Fragmento seleccionado:
No sentía mayor felicidad que quedarme en la biblioteca, con la puerta cerrada, sumergido en la lectura. La biblioteca no era más que una colección de simétricos estantes, pero allí viajaba más lejos que en cualquier tren o avión o barco, con mis libros como única brújula.

Ahora, en mi gabinete o despacho de mi pazo orensano, la habitación está tapizada de estanterías repletas de libros encuadernados en piel, cuyos títulos centellean débilmente a la luz tamizada. Hay en el aire un perfume leve de cuero viejo y papel, y el silencio del lugar parece preservar no solo las palabras impresas, sino también los pensamientos que yo he depositado allí con cada lectura. Aquí se justifica mi vida y soy feliz.

Oceanografía del tedio 77

Deseo la gloria. Un copo de nubes que se apoya sobre el encaje de dos aserrados. Perdurar más allá del atardecer, tras el acuciante (y bostezante) insistir de unos pocos dioses. Auto-regenerarme, y, como una propina de oro, como sílabas que restauran y salvan mi vida, derivar hacia la noche y su memoria.

Qué hacer:
[1] Pasa al inglés esta oración del fragmento: "Aquí se justifica mi vida y soy feliz."
[2] Copia sin ningún cambio la parte del fragmento que va desde "Deseo la gloria." hasta "y su memoria.".
Los datos de abajo son material aparte y no tienen que ver con el fragmento.

Datos proporcionados:

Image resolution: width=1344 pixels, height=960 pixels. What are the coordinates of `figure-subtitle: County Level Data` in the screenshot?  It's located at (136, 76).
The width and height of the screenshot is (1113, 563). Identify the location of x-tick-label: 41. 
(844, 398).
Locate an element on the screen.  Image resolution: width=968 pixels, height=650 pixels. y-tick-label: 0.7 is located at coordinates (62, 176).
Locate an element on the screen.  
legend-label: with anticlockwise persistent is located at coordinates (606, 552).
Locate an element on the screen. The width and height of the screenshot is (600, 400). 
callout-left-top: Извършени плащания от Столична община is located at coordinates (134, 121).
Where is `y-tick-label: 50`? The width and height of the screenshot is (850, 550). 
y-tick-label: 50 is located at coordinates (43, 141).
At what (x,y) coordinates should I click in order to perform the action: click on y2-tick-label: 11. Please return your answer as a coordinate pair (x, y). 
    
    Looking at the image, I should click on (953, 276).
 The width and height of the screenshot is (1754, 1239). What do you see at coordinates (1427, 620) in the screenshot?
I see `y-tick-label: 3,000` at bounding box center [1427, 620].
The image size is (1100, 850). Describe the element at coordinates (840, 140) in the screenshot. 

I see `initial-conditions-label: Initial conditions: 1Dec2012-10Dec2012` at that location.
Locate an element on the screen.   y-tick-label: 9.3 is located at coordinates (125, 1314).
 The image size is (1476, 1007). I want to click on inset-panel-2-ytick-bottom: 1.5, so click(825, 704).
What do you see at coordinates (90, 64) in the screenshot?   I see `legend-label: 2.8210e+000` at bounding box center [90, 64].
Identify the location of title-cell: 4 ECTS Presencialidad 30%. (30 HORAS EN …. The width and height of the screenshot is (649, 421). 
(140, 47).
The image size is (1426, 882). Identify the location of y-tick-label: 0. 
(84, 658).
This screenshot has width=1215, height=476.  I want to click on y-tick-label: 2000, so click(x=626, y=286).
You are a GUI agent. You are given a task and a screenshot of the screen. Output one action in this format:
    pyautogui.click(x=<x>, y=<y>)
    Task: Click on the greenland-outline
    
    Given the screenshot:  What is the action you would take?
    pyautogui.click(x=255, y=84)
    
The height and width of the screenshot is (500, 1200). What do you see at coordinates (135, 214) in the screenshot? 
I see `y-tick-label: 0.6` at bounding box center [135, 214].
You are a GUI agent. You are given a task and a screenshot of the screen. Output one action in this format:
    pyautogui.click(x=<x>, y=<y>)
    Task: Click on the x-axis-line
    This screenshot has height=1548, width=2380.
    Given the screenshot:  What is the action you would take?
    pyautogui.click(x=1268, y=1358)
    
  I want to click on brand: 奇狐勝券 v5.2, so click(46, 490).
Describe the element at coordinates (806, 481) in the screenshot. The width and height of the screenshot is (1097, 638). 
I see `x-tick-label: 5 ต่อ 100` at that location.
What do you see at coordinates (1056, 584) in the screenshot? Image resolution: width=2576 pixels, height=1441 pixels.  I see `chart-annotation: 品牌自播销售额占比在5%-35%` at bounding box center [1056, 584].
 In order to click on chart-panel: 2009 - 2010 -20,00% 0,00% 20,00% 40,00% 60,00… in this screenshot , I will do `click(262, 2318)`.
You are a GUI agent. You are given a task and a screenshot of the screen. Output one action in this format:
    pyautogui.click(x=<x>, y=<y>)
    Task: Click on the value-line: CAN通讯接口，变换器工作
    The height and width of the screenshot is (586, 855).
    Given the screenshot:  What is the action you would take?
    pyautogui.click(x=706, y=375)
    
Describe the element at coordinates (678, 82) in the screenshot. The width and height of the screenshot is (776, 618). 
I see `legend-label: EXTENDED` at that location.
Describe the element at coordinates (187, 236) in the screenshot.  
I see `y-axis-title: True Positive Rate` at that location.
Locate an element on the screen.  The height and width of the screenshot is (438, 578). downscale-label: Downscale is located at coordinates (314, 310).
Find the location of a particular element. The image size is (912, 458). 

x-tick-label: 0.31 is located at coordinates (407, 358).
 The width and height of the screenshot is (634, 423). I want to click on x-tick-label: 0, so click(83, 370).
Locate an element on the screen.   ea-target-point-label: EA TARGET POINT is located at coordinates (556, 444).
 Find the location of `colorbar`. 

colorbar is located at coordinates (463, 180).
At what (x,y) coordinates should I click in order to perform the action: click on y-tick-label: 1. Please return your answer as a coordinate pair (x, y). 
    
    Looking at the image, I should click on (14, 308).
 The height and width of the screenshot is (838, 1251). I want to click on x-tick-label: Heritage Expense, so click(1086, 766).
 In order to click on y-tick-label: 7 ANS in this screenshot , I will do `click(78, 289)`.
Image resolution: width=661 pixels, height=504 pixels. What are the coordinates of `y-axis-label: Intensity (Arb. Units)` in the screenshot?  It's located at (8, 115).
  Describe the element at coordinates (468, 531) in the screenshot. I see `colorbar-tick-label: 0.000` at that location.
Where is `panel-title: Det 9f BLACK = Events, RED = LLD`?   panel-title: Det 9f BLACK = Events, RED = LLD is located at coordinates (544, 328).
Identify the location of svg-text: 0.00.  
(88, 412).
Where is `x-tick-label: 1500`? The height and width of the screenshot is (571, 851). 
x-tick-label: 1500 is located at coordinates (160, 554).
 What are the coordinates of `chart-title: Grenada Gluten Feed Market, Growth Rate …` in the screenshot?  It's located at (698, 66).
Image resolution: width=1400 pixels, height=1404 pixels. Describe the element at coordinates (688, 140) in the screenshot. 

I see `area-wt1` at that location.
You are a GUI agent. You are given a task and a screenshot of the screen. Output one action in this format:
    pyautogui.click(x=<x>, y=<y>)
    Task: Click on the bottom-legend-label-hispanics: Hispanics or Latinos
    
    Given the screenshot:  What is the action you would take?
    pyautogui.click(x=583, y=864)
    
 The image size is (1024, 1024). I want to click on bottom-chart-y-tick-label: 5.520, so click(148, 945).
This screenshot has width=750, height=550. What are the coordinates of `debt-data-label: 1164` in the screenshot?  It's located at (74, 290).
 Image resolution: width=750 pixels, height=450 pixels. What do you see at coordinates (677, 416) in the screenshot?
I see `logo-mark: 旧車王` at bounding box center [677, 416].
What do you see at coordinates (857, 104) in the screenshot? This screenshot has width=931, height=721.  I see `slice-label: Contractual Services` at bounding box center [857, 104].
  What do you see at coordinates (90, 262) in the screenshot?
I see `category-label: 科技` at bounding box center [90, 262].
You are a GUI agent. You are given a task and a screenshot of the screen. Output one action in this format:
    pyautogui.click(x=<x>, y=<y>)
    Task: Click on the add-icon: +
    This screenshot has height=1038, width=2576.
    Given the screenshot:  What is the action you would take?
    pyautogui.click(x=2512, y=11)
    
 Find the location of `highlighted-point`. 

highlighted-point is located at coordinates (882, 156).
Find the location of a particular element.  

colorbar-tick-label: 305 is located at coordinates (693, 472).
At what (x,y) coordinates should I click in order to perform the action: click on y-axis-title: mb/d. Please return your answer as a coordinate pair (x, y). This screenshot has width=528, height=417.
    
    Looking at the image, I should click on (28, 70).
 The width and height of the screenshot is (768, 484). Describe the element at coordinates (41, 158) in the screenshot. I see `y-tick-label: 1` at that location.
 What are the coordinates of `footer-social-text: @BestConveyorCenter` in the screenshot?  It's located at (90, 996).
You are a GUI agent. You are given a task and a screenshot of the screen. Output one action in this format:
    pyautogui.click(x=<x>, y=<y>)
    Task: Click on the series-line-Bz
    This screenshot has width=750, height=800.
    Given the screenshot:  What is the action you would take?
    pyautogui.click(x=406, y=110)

Soluciones en orden:
[1] Here my life is justified and I am happy.

[2]
Deseo la gloria. Un copo de nubes que se apoya sobre el encaje de dos aserrados. Perdurar más allá del atardecer, tras el acuciante (y bostezante) insistir de unos pocos dioses. Auto-regenerarme, y, como una propina de oro, como sílabas que restauran y salvan mi vida, derivar hacia la noche y su memoria.